- Objetivo declarado
Apresente em lista numerada, sem linhas em branco, tudo o que vai da linha que contém "Image resolution: width=1370" até a linha que contém "Action: coord(1338,18)", ambas incluídas, nas entradas abaixo. Deixe as imagens fora da resposta.

- Dados do exercício
──────────────────────────────

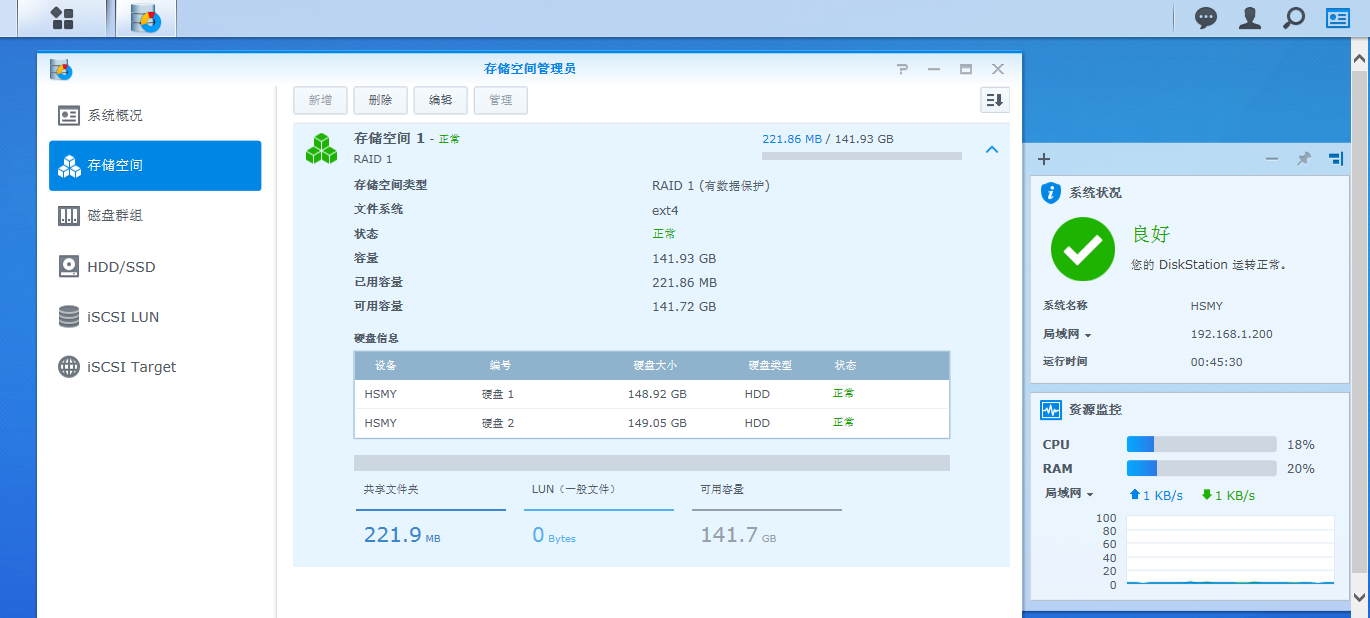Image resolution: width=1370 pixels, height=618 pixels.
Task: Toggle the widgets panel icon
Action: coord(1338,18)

──────────────────────────────

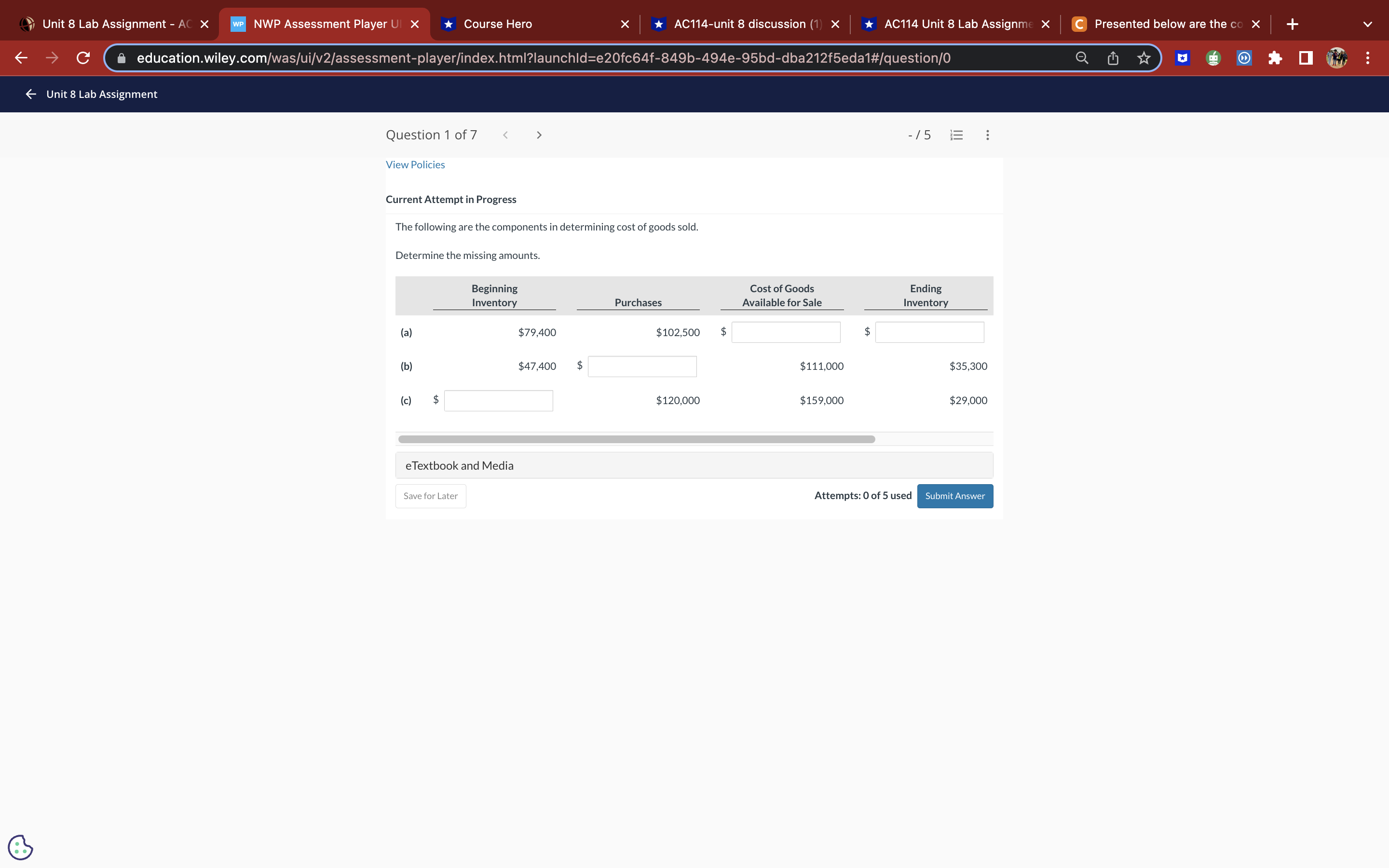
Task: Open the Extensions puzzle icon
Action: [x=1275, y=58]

──────────────────────────────

- Resposta completa
1. Image resolution: width=1370 pixels, height=618 pixels.
2. Task: Toggle the widgets panel icon
3. Action: coord(1338,18)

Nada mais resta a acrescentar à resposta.